--- Material for this task ---
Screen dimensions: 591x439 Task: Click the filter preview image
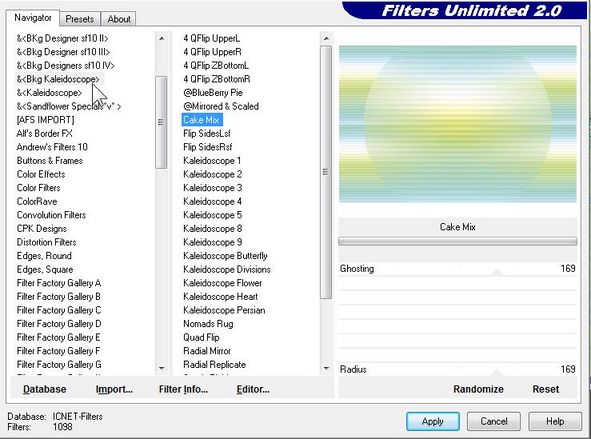[x=458, y=124]
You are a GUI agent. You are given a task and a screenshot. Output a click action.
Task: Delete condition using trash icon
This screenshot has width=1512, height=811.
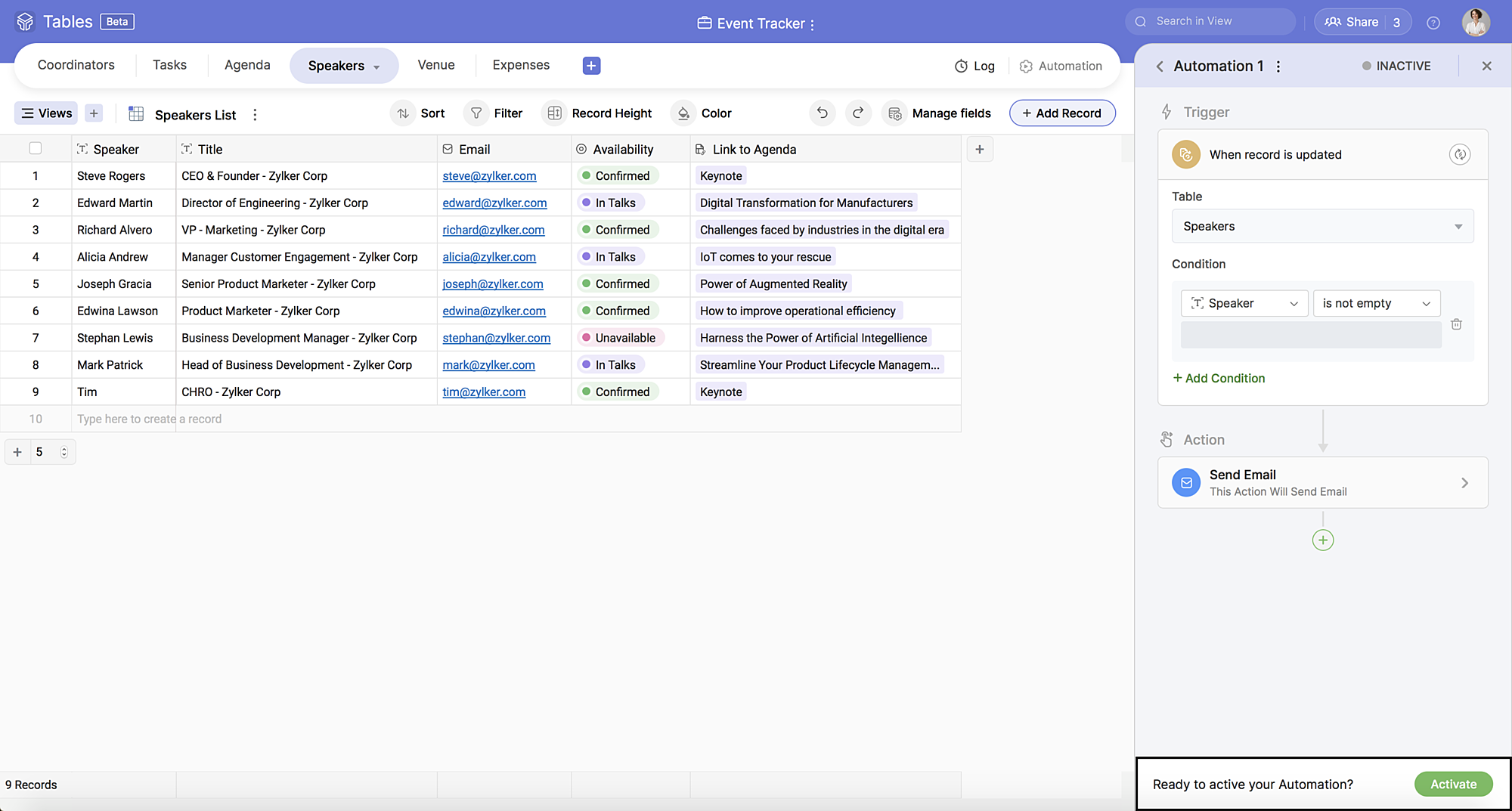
---
→ Task objective: None of the pictures belong in the copy; repeat all other material exactly.

→ Response for this exercise:
Screen dimensions: 591x439 Task: Click the filter preview image
[x=458, y=124]
You are a GUI agent. You are given a task and a screenshot. Output a click action.
Task: Delete condition using trash icon
This screenshot has width=1512, height=811.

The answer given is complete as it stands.